Requests —
- A) According to the waterproof hiking shoe roundup, why is the Lowa Renegade GTX Mid less durable than other options? Answer in one to three sentences.
- B) Pick up the waterproof hiking shoe roundup after its final sentence and continue it.

Source —
## start
The picks for this story have been compiled from the range of the tests, surveys, and reviews we’ve compiled to date. While I’m confident that all of these shoes are high quality choices for your next outdoor adventure, keep in mind that for truly waterproof footwear your best bet is one of the best waterproof hiking boots, which provide more coverage for the top of your foot and ankle.
Best Waterproof Hiking Shoes: Reviews & Recommendations
Most Protective: Lowa Renegade GTX Mid
- Sizes: Men’s 7.5-15; women’s 5.5-10
- Lining: Gore-Tex waterproof breathable membrane/polyester
- Outsole: Vibram
- Short break-in period
- Great tread that grips well to a variety of surfaces
- Less durable than other options
Lowa Renegades have long been known for being nearly as comfortable as a trail runner with all of the security of a classic hiking shoe or boot. “They were very comfortable from the first time I put them on,” one Colorado Mountain Club member said.
Like the majority of great hiking shoes, these come with a Gore-Tex waterproof liner and Vibram sole that ensures the Renegades grip well on a wide variety of terrains. The combination leather and Cordura upper provides additional waterproofing and, over time, forms to the foot for a secure fit.
The use of polyurethane in the midsole, while more comfortable for a wide range of hikers and backpackers, isn’t the most durable and can degrade over time. One CMC member noted that they “don’t last very long” compared to other hiking shoes.
Best Approach Shoe: Asolo Eldo LTH GV
- Sizes: Men’s 7.5-13; women’s 5.5-9.5
- Polyester with Asolo/Vibram AG with MegaGrip compound
- Gore-Tex Extended Comfort Footwear lining
- Fits true to size
- Fast drying time
- Protected midsole
- Not meant for stream crossings
The Asolo Eldo Mid was my sufferfest pick from our roundup of the best waterproof hiking boots, and the low-cut version of this boot is built for the tough conditions encountered by rock climbers heading to the base of an off-trail climb. Its minimalist lacing design securely tightened around my foot with my heel locked in place. It features a grippy sole that is perfect for slippery rock. And it’s lightweight, with each shoe clocking in at well under a pound.
## end
Material provided —
## start
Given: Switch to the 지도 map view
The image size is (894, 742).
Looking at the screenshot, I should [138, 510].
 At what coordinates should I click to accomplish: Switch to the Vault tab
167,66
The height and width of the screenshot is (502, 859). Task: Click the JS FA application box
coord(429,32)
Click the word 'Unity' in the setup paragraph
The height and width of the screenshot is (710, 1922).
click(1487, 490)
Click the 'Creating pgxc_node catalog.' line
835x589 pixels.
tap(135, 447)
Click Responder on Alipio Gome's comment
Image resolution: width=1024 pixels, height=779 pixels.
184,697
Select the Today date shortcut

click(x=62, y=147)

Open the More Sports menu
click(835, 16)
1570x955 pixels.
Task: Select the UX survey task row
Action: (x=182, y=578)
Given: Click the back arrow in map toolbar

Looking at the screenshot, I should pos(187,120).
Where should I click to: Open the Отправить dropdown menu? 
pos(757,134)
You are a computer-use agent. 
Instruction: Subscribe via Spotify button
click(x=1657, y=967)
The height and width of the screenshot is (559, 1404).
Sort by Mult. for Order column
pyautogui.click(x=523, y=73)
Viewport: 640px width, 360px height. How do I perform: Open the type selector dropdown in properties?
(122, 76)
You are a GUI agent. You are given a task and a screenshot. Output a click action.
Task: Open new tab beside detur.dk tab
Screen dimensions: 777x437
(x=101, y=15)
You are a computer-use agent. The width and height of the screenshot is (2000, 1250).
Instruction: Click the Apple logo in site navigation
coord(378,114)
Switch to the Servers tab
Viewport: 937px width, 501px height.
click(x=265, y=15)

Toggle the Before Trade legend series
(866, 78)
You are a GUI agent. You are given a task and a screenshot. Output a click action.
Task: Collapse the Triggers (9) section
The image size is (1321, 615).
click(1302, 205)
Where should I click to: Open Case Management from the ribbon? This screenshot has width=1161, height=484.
## end
Answer list —
- A) Its midsole is made of polyurethane. That material is comfortable for a wide range of hikers and backpackers, but it isn't the most durable and can degrade over time. One CMC member noted that the shoes "don't last very long" compared to other hiking shoes.

- B)
Not only was this shoe perfectly watertight after fourteen hours in a pool of water (thanks in part to the water-resistant suede wrapped around the connection point between the midsole and the upper), but it also dried surprisingly fast.
Best Hybrid: Danner Trail 2650 Campo GTX
- Sizes: Men’s 7-14 (wides available); women’s 5-11
- Vibram 460 outsole
- Gore-Tex option
- Available in regular and wide
- Great fit
- Protects the foot like a traditional hiking shoe
- Fast break-in period
- Heavier than a typical trail runner
- Substantial heel-to-drop promotes heel striking
The Danner Trail 2650 Campo GTX splits the difference between a lightweight trail runner and more protective waterproof hiking hiking shoe. In preparation for an upcoming thru-hike, one tester took the Danner Trail Campo 2650 GTX on a series of day hikes that totaled fifty miles around Land Between the Lakes in Kentucky. She found that the integrated tongue of the shoe improved the overall fit, locking her heel into place and giving her the stability she was accustomed to from hiking shoes. Strategically placed leather panels on the upper also helped protect her toes and Achilles area, while the ventilation in the Gore-Tex kept her feet from overheating.
But they were more akin to trail runners when it came to comfort, “I did not have to break them in at all—they felt great on the first hike,” she reported.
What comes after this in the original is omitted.